A whole lot of new arrangements had to be made to virtually lock up the house for several days. But just when the wife and I thought we had in place all the details, the maid who cooks for us failed to turn up. This time we didn't even ask. It was the panchayat polls, we guessed, which required not just a day to cast the vote but a day more to let the local transport recover - thrown out of gear as buses were requisitioned to ferry polling staff.

When the big day dawned, I scarcely looked at the morning papers to read all about the pre-poll mood, for by now I was an authority on the psychological build-up. But one last yet unveiled fascinating element was in store. The usually bustling Gariahat fish market, where stall owners jostled at different decibel levels for your attention and custom, sounded strangely quiet; half the stalls were empty. What happened, I asked and was informed cryptically: gone home for the panchayat polls.

It is by now commonplace in India for any kind of polling day to be something special, when a lot of regular activities cease and, in a kind of minor festive spirit, families and neighbourhoods troop to the nearby polling booths to vote and feel important.
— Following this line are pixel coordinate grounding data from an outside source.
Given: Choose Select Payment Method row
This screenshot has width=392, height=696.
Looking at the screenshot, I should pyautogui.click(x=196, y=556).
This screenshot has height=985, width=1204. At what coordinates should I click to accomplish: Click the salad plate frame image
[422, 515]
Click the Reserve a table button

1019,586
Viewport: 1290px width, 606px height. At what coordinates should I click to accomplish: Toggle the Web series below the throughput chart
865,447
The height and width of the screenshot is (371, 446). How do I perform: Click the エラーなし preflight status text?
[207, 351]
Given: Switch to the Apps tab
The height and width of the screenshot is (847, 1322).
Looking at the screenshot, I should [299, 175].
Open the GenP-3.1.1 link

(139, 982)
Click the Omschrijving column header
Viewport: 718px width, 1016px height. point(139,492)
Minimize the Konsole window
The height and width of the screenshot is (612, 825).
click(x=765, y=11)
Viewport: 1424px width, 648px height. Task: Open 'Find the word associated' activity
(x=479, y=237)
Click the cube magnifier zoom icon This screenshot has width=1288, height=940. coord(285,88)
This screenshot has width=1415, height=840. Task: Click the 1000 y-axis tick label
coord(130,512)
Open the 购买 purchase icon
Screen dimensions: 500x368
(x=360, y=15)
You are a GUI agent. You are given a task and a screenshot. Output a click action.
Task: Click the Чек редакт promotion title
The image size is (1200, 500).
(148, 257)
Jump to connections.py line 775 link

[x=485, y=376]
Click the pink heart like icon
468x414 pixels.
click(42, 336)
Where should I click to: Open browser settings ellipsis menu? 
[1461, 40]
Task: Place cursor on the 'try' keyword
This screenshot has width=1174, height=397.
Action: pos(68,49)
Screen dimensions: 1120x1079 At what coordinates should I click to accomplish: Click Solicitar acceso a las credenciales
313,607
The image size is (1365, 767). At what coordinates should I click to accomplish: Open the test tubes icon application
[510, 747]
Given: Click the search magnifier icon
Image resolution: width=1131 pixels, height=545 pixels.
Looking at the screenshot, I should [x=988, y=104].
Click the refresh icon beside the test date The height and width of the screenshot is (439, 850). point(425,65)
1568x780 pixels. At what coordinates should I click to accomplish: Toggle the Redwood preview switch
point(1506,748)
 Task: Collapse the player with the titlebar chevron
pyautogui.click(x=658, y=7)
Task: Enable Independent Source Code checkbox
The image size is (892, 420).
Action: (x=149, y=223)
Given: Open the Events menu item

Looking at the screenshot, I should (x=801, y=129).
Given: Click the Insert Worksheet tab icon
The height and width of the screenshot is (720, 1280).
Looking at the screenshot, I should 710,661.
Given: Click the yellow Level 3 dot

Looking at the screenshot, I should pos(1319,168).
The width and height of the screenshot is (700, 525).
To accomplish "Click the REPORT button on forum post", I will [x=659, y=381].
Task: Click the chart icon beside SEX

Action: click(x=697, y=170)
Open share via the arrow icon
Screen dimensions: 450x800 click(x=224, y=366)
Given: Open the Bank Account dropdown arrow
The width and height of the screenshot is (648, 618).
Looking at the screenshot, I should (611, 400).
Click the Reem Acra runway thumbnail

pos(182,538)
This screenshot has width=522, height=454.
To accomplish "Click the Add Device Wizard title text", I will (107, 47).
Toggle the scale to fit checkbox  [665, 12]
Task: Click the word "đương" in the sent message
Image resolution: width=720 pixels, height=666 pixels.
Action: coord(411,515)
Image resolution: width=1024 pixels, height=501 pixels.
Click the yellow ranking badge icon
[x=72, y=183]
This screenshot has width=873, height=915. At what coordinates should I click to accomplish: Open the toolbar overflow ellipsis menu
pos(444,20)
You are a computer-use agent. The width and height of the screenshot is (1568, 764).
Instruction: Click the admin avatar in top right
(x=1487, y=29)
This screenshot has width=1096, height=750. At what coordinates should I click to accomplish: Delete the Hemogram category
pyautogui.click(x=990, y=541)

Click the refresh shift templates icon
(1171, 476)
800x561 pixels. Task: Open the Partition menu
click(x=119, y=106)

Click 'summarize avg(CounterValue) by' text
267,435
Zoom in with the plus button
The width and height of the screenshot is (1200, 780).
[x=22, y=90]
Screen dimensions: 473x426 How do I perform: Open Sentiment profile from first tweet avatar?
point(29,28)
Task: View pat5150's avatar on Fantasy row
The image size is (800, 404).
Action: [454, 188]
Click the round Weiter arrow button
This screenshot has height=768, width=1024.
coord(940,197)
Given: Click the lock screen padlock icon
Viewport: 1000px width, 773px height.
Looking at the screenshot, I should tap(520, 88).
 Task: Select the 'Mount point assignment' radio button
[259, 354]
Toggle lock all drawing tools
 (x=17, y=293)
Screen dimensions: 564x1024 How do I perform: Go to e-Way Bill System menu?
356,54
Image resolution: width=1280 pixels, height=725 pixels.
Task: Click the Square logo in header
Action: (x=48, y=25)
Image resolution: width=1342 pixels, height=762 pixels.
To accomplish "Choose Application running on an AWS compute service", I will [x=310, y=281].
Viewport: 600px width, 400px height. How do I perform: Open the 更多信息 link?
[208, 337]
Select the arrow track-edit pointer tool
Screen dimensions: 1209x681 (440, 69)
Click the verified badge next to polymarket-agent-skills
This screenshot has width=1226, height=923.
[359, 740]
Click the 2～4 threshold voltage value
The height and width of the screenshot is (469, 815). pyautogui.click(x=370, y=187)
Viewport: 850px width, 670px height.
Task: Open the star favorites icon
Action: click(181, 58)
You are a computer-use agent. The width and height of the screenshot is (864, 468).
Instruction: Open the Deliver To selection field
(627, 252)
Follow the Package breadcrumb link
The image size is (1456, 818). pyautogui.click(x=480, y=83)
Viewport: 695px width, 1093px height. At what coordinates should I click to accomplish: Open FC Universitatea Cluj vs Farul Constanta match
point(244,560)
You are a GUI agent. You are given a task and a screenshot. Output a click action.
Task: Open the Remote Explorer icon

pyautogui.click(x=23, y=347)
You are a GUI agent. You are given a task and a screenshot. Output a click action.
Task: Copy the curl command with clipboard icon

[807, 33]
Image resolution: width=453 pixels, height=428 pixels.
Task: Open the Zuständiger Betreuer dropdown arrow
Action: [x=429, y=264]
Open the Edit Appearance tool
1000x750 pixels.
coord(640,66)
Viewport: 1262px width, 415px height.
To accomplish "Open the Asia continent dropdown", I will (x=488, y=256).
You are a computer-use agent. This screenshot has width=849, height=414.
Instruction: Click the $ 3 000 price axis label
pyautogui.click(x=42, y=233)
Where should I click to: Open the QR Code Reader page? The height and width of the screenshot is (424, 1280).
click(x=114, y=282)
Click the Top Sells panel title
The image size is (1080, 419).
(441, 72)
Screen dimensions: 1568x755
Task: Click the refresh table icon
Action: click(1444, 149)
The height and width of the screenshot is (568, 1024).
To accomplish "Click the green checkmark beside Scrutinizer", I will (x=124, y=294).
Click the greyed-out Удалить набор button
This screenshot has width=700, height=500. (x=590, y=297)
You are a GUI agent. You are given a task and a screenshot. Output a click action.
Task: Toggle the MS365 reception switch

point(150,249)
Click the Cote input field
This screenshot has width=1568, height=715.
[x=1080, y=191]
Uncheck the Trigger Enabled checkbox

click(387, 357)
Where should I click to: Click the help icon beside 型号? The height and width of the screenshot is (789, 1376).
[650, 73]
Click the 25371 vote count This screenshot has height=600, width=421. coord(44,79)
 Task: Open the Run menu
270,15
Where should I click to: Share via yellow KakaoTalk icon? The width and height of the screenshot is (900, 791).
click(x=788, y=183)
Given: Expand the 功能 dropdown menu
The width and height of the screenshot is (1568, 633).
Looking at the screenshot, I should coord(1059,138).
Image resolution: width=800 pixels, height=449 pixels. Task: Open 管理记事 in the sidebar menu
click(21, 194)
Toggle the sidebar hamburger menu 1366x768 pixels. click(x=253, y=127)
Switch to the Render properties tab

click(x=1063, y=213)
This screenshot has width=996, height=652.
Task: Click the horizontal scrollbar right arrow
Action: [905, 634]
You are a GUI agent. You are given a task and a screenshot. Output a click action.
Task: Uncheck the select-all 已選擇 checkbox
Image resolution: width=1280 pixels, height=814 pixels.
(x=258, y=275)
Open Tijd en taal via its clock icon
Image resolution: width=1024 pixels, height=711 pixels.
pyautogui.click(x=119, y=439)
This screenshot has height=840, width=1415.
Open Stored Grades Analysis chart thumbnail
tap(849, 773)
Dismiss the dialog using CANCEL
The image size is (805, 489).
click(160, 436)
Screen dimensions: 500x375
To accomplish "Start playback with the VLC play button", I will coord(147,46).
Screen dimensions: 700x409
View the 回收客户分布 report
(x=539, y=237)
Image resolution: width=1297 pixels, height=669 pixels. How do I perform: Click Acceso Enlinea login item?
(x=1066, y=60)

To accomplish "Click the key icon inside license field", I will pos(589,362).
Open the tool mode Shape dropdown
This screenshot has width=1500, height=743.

But as I realised this time, after my first close encounter with the panchayat polls (hitherto they were something that happened far away in the villages), they are even more special in the lives of rural people.

Rural communities, even when many in them journey to nearby towns for livelihood, are perforce more closely knit with sharply converging concerns. And voting for one or the other panchayat candidate had important consequences. The nurse-maid said she couldn't possibly not go and vote because she needed the panchayat's help with a plot of land. The cook-maid, on the other hand, was worried whether she and her neighbours would be allowed to vote by the new local toughs who could not be sure which way they would vote.

The panchayat is very different from a city municipality, though both are local government. During my younger days in Kolkata, I was quite vague about even who the local corporator was. The Calcutta Corporation, as it was then called, was a long-term disaster and that was it. Today, if panchayat elections are able to partly close down even the fish market, then they must mean something in Bengali lives. So much has changed in the quarter-century when I was away. 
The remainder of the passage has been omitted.